Nous, participants à la conférence internationale des Acteurs de lutte contre les  hépatites en Afrique, réunis du 26 au 28 Juillet 2011 à Dakar à l’initiative du Ministère de la Santé et de la Prévention de la République du Sénégal, dans le cadre de la première journée mondiale de lutte contre les hépatites suite à la résolution de l’OMS de faire de la lutte contre les hépatites une priorité mondiale.

Tenant compte du fait que 750 millions de personnes sur le continent africain ont été infectées par le virus de l’Hépatite B et que 65 millions vivent avec une forme chronique de la maladie.

Tenant compte du fait que 80 % des cancers du foie sur notre continent sont dus aux virus des hépatites.

Prenant acte de la gravité des hépatites virales en tant que problème de santé publique en Afrique et de la nécessité de sensibiliser nos décideurs politiques, toutes les parties prenantes et les populations pour que soient prises des mesures efficaces de prévention, de diagnostic et de traitement de ces infections.

Préoccupés par le manque de moyens pour un accès à un traitement abordable et approprié de ces infections, et à des soins adéquats.

Vu les similitudes qui existent entre les mesures de prévention et de lutte contre les hépatites, les infections à VIH et autres Infections Sexuellement Trans-
missibles.

Conscients de la nécessité d’une approche intégrée pour lutter efficacement contre toutes ces pathologies, et d’une mutualisation des moyens

Conscients de la nécessité d’adopter une approche régionale pour développer des stratégies pertinentes de lutte contre les hépatites B et C, améliorer les outils diagnostiques et offrir des programmes de traitement appropriés dans tous les pays africains.
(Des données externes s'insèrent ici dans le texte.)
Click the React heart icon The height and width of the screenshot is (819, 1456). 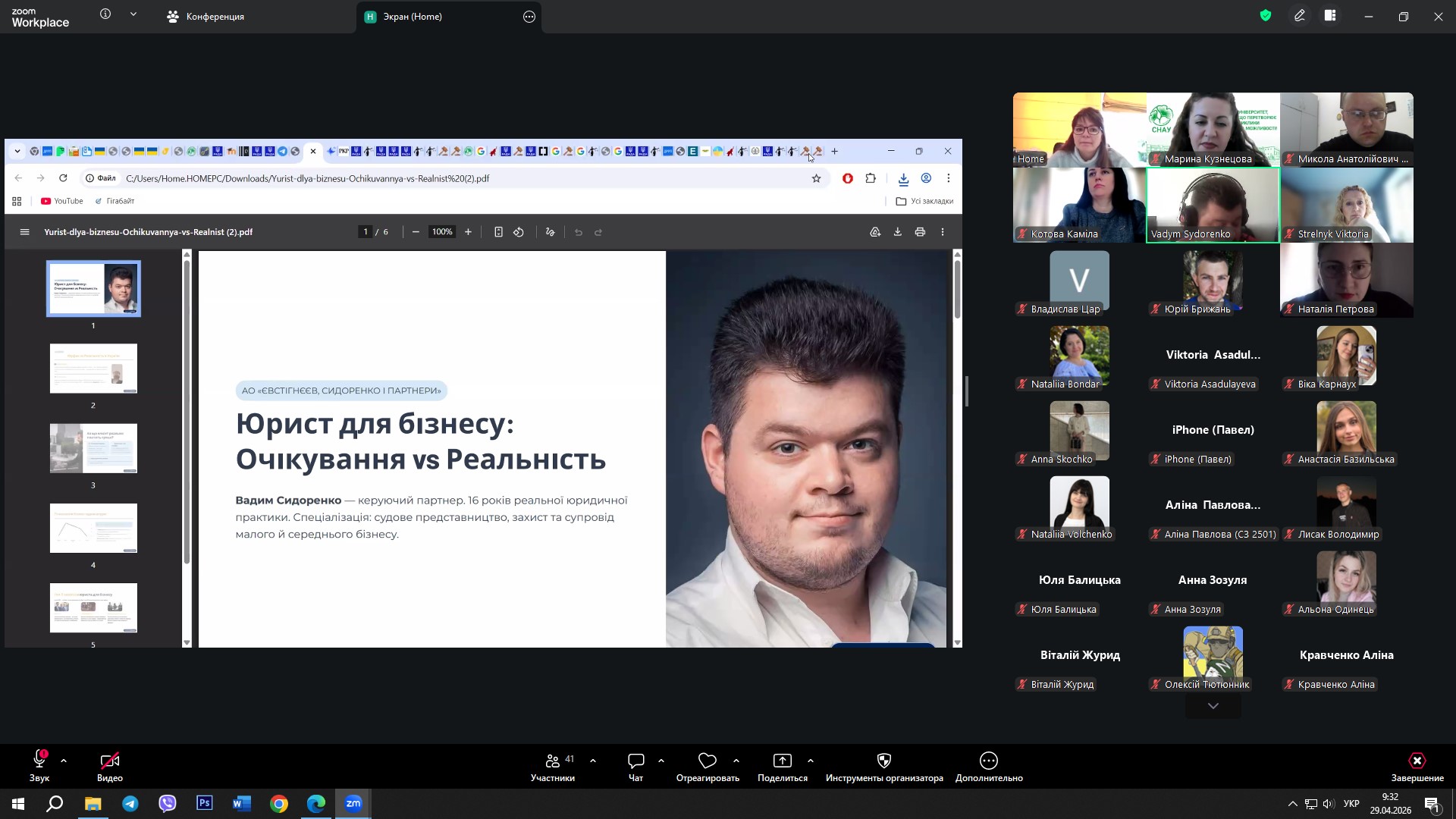[x=707, y=761]
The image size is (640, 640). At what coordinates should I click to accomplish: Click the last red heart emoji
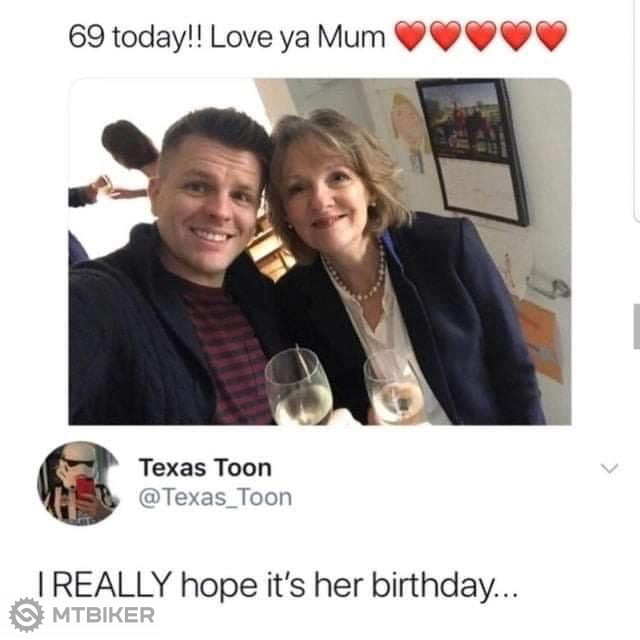coord(551,37)
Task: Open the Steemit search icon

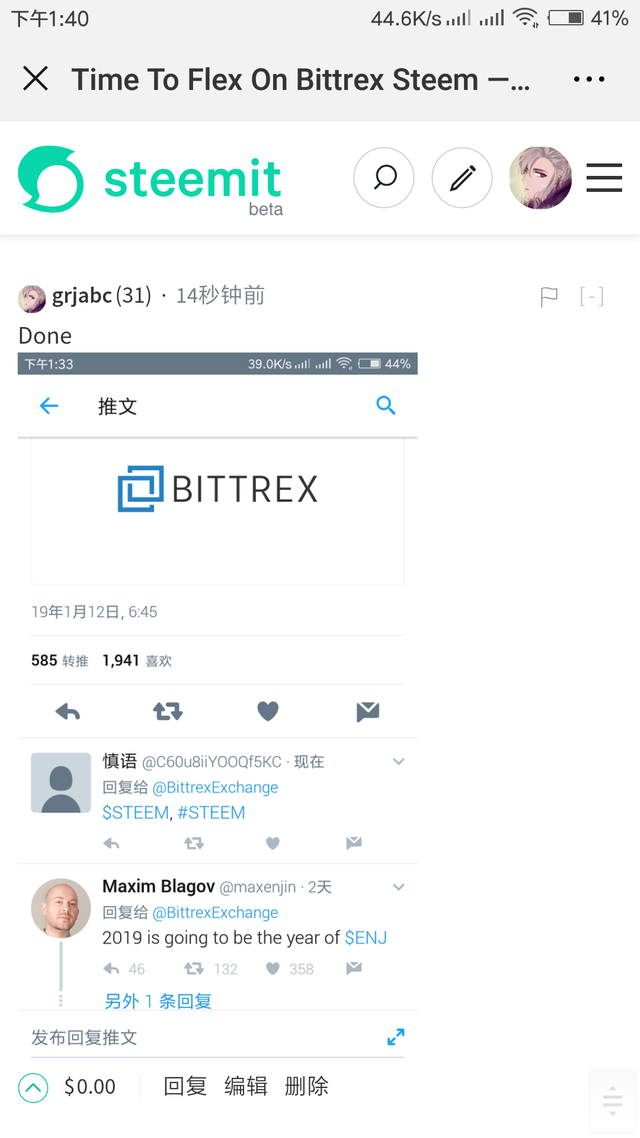Action: (x=384, y=178)
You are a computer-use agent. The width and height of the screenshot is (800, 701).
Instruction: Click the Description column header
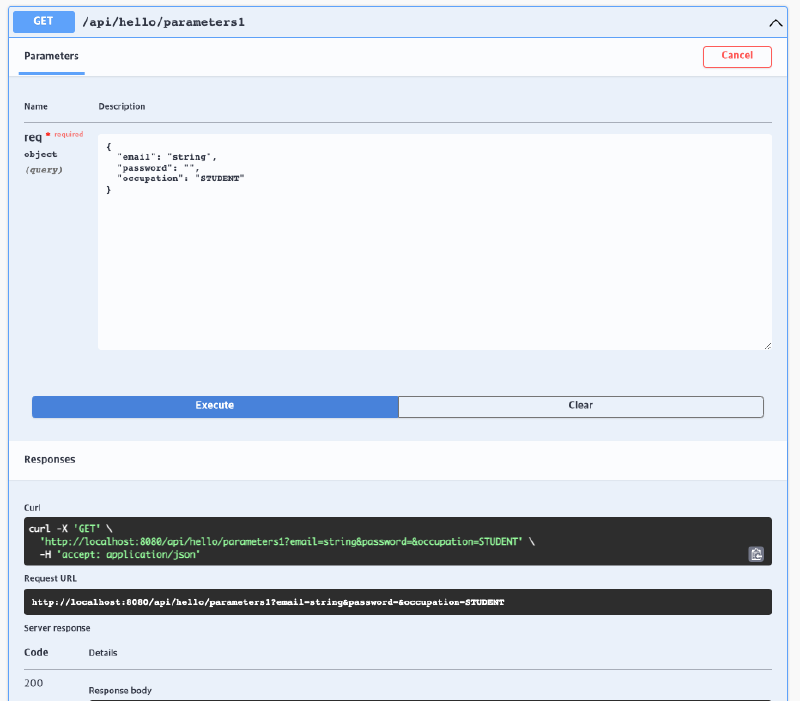pos(122,106)
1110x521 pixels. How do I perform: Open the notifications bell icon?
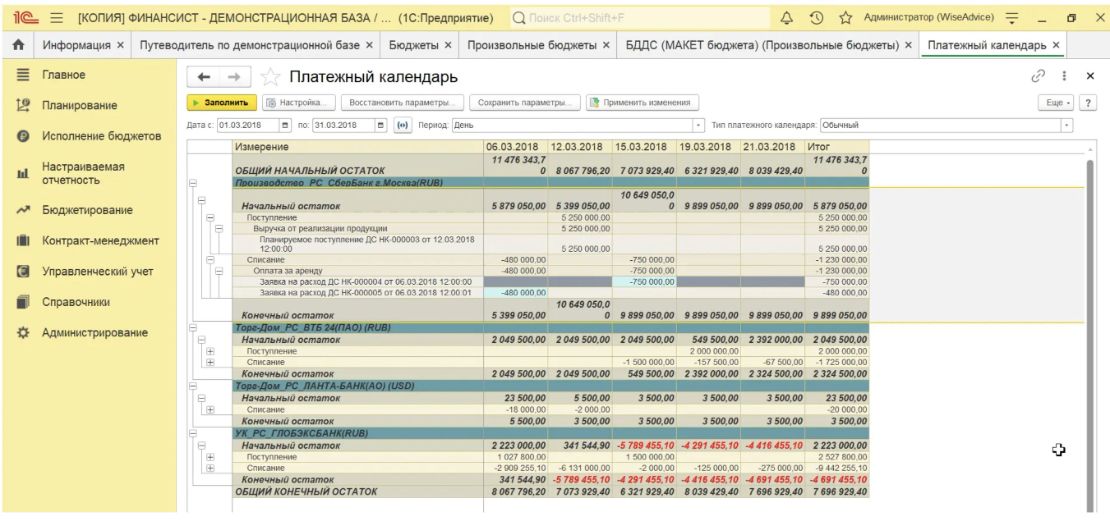[x=786, y=18]
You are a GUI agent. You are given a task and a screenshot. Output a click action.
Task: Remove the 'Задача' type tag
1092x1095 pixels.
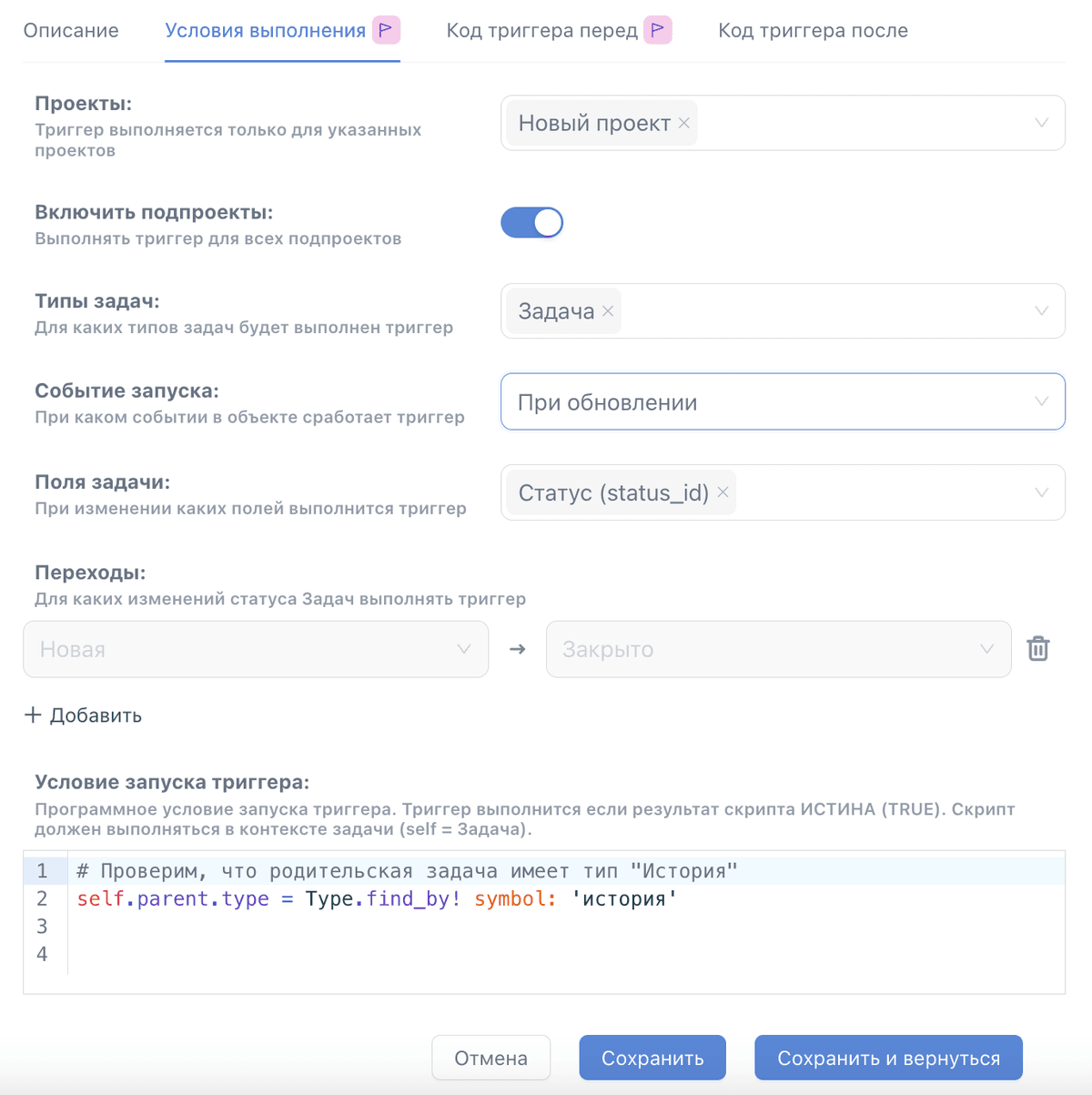[x=608, y=311]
Appelons les Chefs d’Etat africains, garants de la santé de leurs populations :

  • A accorder une attention toute particulière aux hépatites virales qui tuent l’adulte productif et sont un frein au développement de nos pays.
  • A mobiliser les ressources financières nécessaires pour la vaccination contre l’Hépatite B à la naissance de tous les nouveau-nés, et à subventionner fortement les diagnostics et traitements des malades atteints d’hépatites chroniques B et C.
  • A court terme, à mettre en place des dispositifs communs pour garantir un approvisionnement régulier et suffisant en vaccins, réactifs et médicaments antiviraux de qualité.
  • A moyen terme, à mutualiser les ressources pour une production endogène de vaccins anti-hépatite et d’antiviraux.

Appelons l’OMS :

  • A demander aux Etats membres, de manière claire et sans équivoque, la vaccination universelle complète débutant dès la naissance des nouveau-nés en Afrique.
  • A fournir le soutien nécessaire à la mise en place et au développement des programmes de lutte contre les hépatites en Afrique.
  • A inviter les organisations et initiatives internationales, les institutions financières et les autres partenaires à apporter leur soutien et attribuer des ressources aux programmes de prévention et de lutte contre les hépatites dans la région africaine.

Appelons les laboratoires pharmaceutiques à réduire les coûts des médicaments et à faciliter l’accès aux moyens de dépistage et de diagnostic pour une prise en charge efficiente des malades atteints d’hépatites chroniques B et C.

Invitons les Parlementaires, les collectivités locales, le secteur privé, les mécènes et philanthropes à appuyer les programmes nationaux de lutte contre les hépatites et les associations de patients.